Really really tempted by a Madame Goo Goo. They are the most gorgeous slings I've ever seen! If I want to carry on babywearing I really need something new for back carries as my Connecta just isn't cutting it and I hate my Calyx (mainly cuz the straps are about ten miles long).

MGG seemed a good bet as they are pretty inexpensive, customisable, and are meant to be good for back carries (oh and did I mention pretty...?)

But I'm confused on sizes. Do I go for 16" or 18". Xavi is 17 months and 22lb. I'd like to be able to use it until he's at least 2 and would also like to be able to use if with a second child (if I have one) from the age of 10-12 months. He's no longer knee to knee in the Connecta but it is only around 12-13" at the base. So I'm guessing 16" would be fine, but will he grow out of it in six months?

Also what about shoulder straps? I'm guessing 16" as the Connecta only has 15" straps and I think the 18" would be too long (I'm size 18, but am short and have narrow shoulders). Also, if I went for curved straps (which I think I might prefer as my Connecta straps pull on my shoulders and feel like they will slip off) - would I still order 16" or do I need to order longer to account for the curve?

And is the combined waist band better or the stitched? I'm used to no waistband padding with the Connecta, but would like a bit more support and for Xavier to sit a bit higher on my back. But I don't want so much stiff padding I can't bend! :wacko:

Anyone have any advice if they've used a MGG or similar carrier? :flower:


----------



## Thumper

I'm also scared to ask...
but link? 

(I will hold you responsible if I want one)


----------



## Thumper

Too late. I googled :dohh:

I want.


----------



## Elphaba

Sorry, Thumper! :haha: They are gorgeous though aren't they?!


----------



## Thumper

They're beautiful, but I don't know if I agree with you that they're pretty inexpensive. The one I liked was over £80. I slipped and pressed 'like' on her page :blush: but it is my birthday soon...


----------



## Elphaba

Ok, maybe not actually inexpensive. but they seem to start around £65 where things like R&R, Beco and Ergo seem to be more around the £100 mark and that's for 'off the shelf' whereas the MGGs you can customise straps, waist padding, fabric etc etc. 

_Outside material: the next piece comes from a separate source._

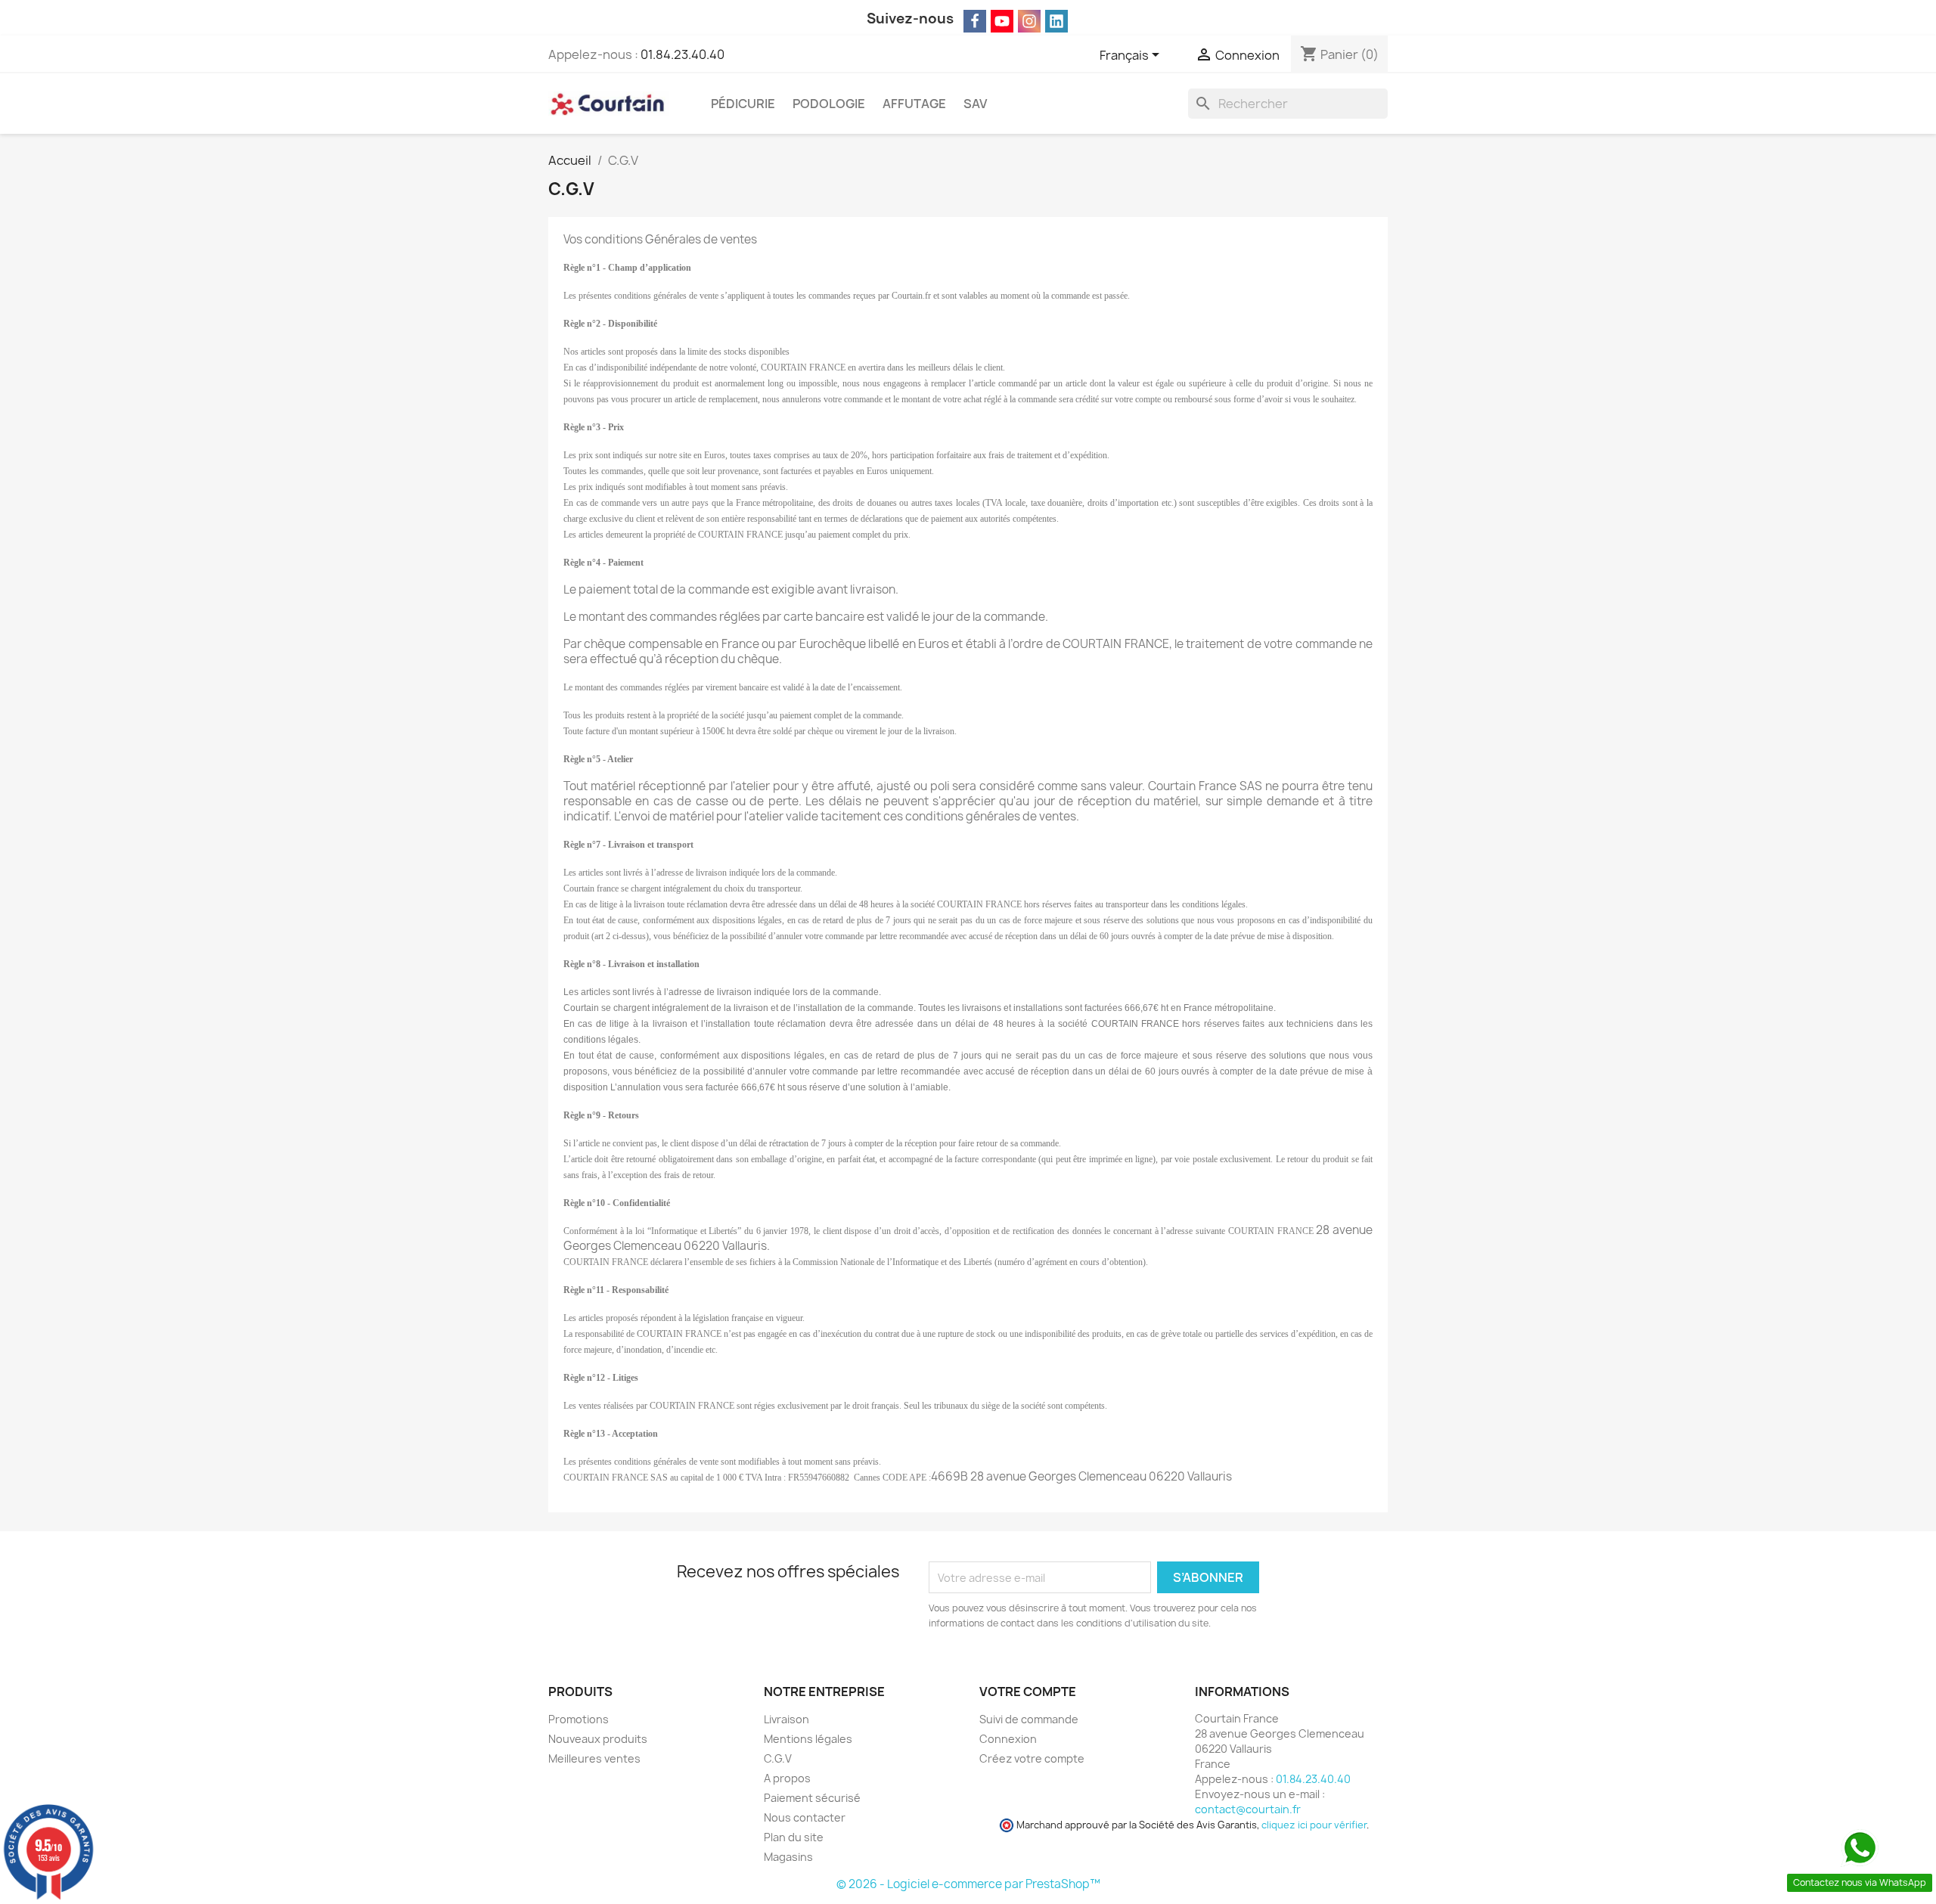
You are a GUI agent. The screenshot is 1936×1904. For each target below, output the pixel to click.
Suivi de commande (1028, 1719)
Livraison (786, 1719)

Mind you I think the customisation is just confusing me lol. Not sure whether a 16" (standard) carrier would be better as I think X would fit that now or whether to go for 18" toddler one that he would probably fit better in a few months (depends if it's better to have them in one that's too wide or too narrow when it doesn't fit properly).

If I get another carrier, I'm probably going to sell my Calyx and my wrap as I don't really use them, so that would cover the cost of a new carrier. Birthday is a good idea mind you. Mine is end of March, so maybe DH would oblige!


----------